14 Jan 09 AAT looks to (return) form, not substance - SteeleThe AAT has held that the taxpayer (the former wife of a roofing contractor) was liable to tax in respect of partnership income, notwithstanding a finding of fact that she did not agree to a partnership with her ex-husband ("I accept that Mrs Steele did not agree to any partnership with her ex-husband, and without consent there can be no partnership" - para 19) and did not receive any "partnership" income (para 16). No partnership returns were lodged showing her as a partner.
The AAT based its decision solely on returns lodged by the taxpayer, prepared by a tax agent consulted by the taxpayer and her husband.
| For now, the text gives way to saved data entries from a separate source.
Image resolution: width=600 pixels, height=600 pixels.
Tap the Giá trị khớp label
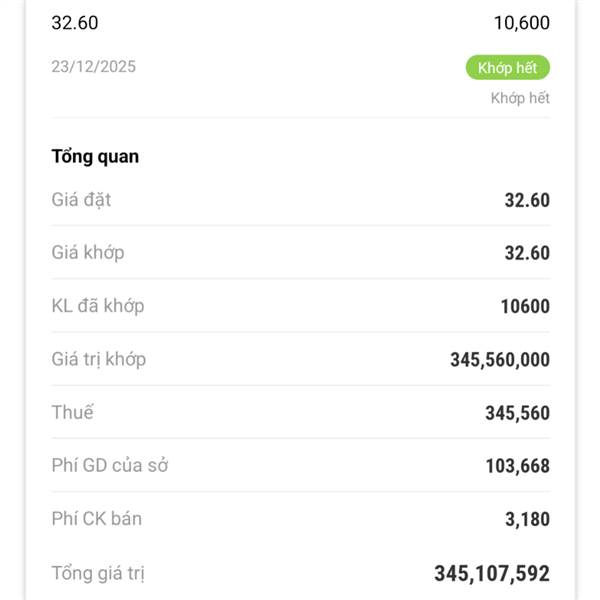pos(98,359)
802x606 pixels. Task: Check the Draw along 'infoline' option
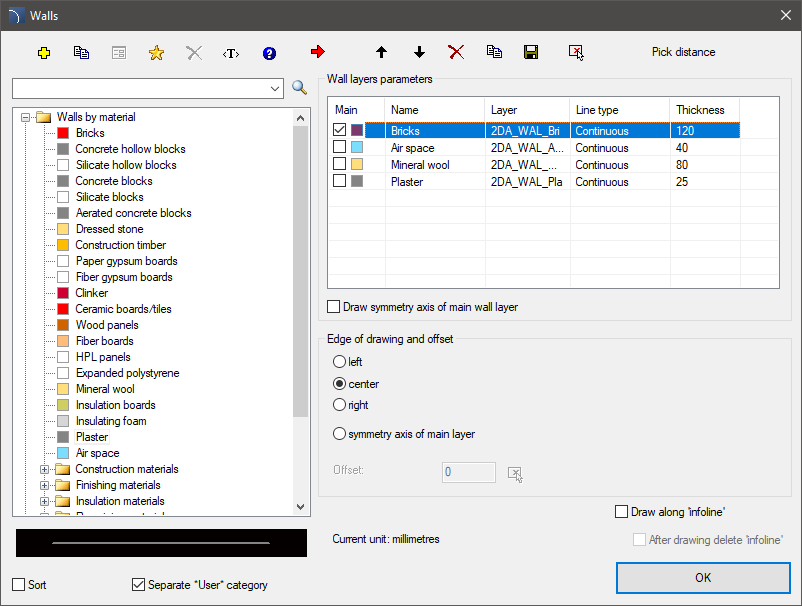(x=622, y=512)
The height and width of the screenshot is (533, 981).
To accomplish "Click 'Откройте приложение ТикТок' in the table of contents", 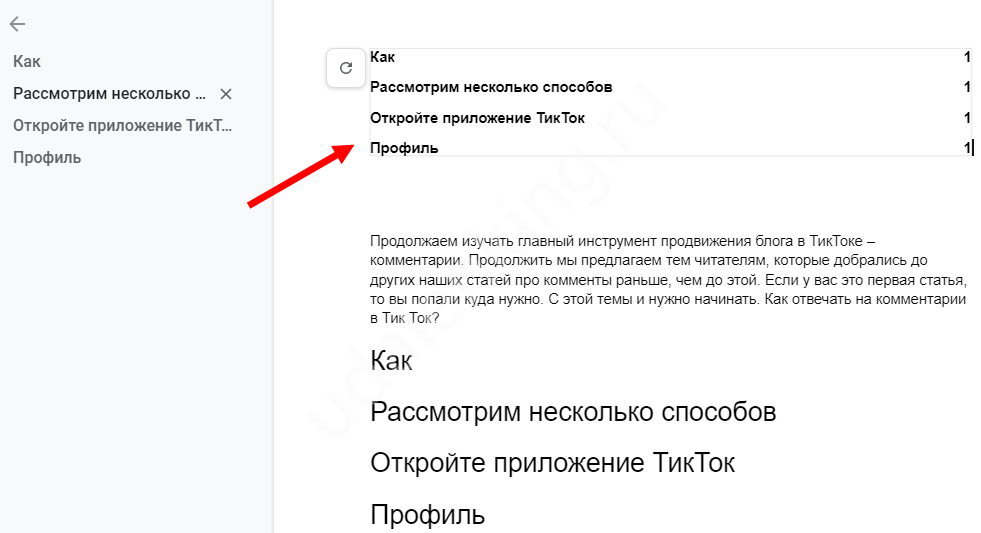I will point(477,118).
The AAT said, at paras 20-1:
"In my view, Mrs Steele’s claims that she acted under dictation in lodging her returns and that she did not receive any partnership income do not discharge the onus of proof that she bears. It is difficult to understand why Mrs Steele allowed a return to be lodged in her name for 1997 when she was not actually working. As well, her failure to object to the assessments in 2001 and delaying until 2008 puts some doubt in my mind about her protestation that she was unaware that her husband might have instructed the tax agent to put some of his income in her name. Mrs Steele was reckless to sign a tax return without reading the contents as she admitted she may have done.
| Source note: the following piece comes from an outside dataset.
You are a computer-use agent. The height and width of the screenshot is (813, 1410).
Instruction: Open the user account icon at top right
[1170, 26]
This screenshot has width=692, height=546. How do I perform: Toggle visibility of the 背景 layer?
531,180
Although I am concerned that no copies of signed returns for Mrs Steele are in evidence and there are no copies of partnership returns naming her as a partner, these deficiencies do not justify a finding that Mrs Steele is not liable for income tax calculated on the amounts declared in her furnished tax returns. The taxpayer bears the onus of proving that the reviewable decision concerns an assessment which is excessive or should have been made differently. This onus is placed on the taxpayer under section 14ZZK of the Taxation Administration Act 1953...I find that Mrs Steele has not discharged this onus but has only cast doubt on whether the information in her returns is accurate."
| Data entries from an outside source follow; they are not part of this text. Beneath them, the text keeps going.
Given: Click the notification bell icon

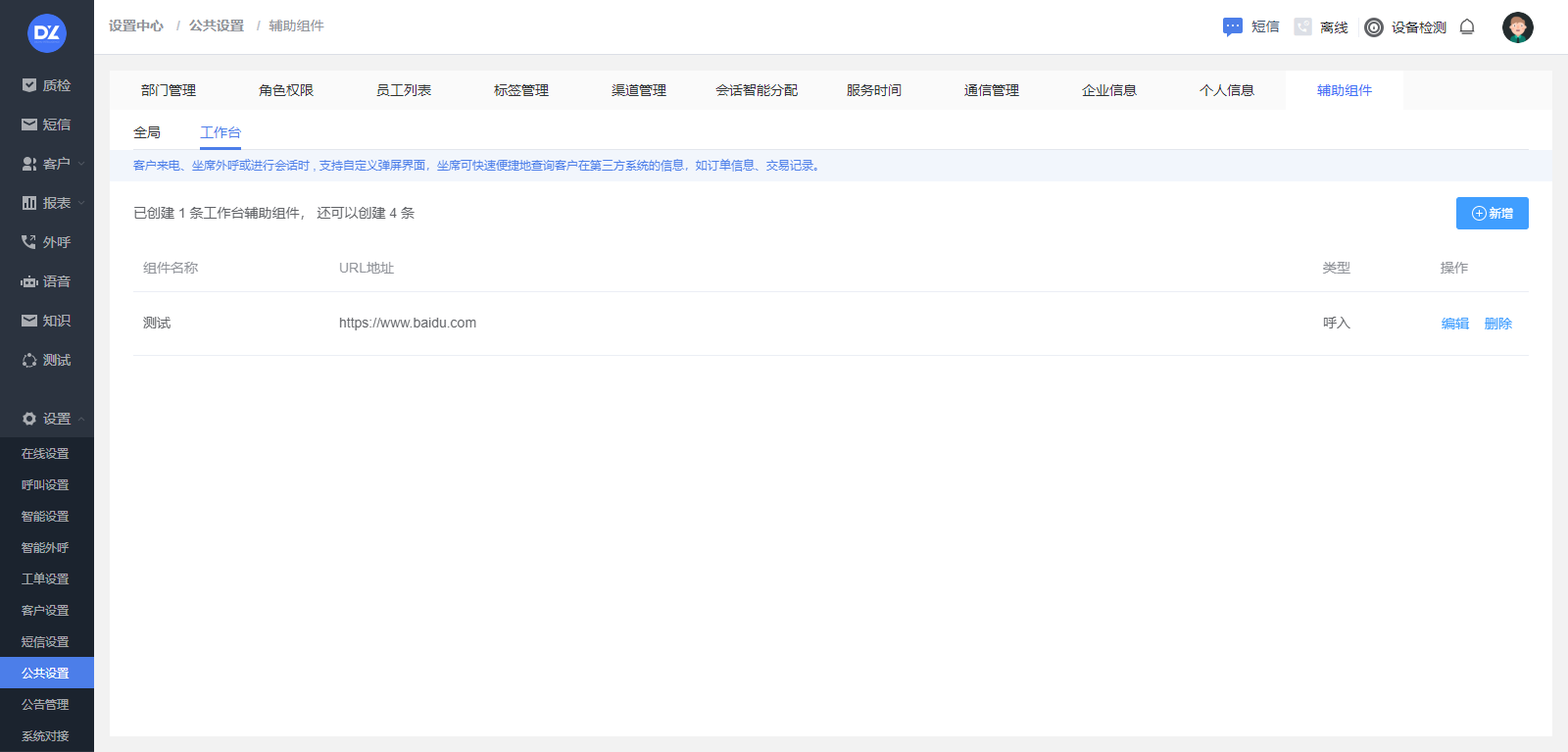Looking at the screenshot, I should coord(1467,27).
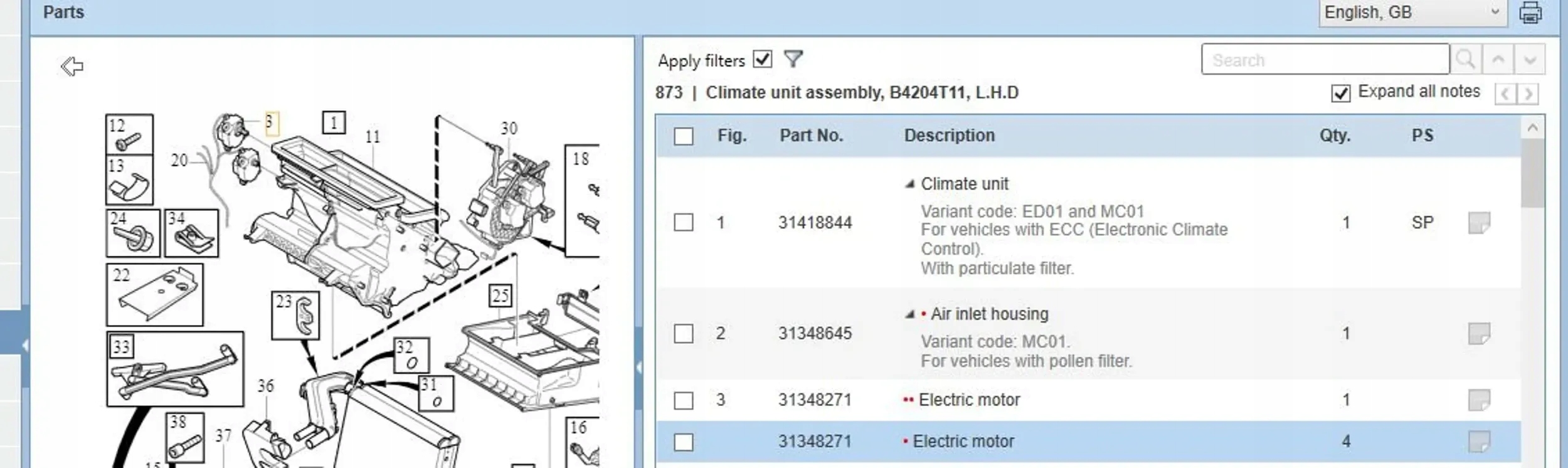
Task: Open the English, GB language dropdown
Action: click(x=1412, y=13)
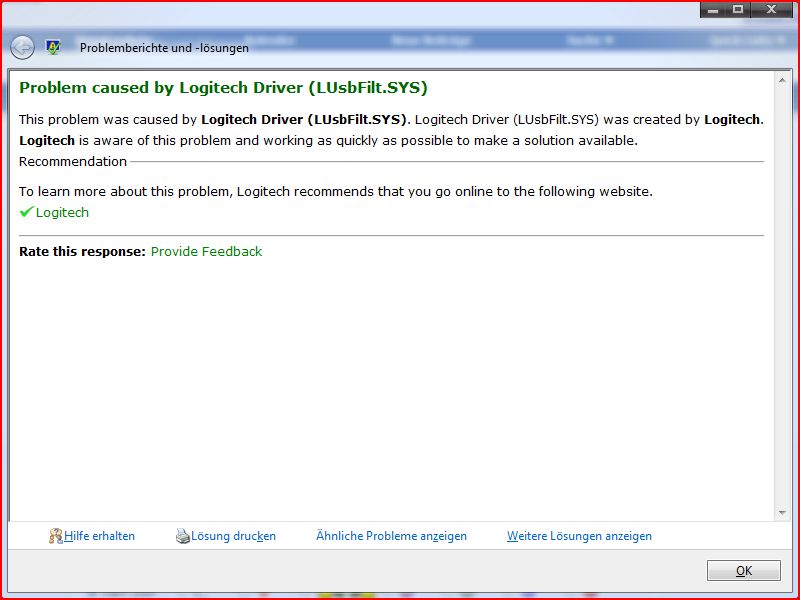This screenshot has width=800, height=600.
Task: Click the scrollbar up arrow
Action: [783, 78]
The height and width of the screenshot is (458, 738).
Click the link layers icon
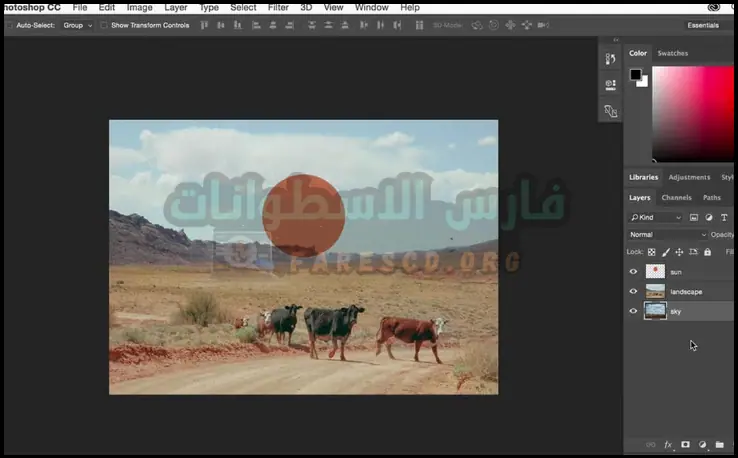pos(651,445)
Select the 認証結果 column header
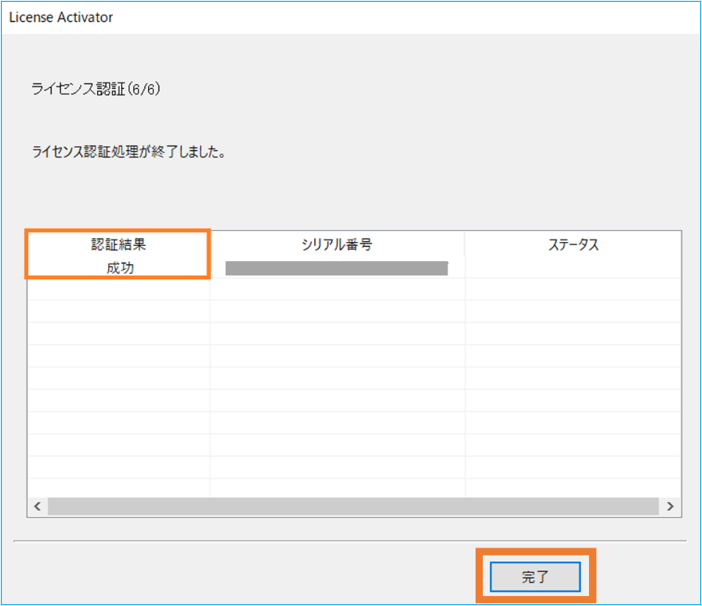 [x=118, y=245]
Steele and FCT  AATA 1143 (AAT, Hunt SM, 19 December 2008).
For a copy of the decision, go here.
TAXVINE COMMENT: In view of the AAT's findings of fact, it is hard to see how the taxpayer had not discharged the onus of proof. The decision also appears to ignore the Commissioner's own stated view in TR 96/12, where it is said, at para 31: "A taxpayer may object against an assessment notwithstanding the fact that the assessment is in accordance with their own erroneous return". In other words, there should be no presumption against a taxpayer based on the contents of an incorrect return.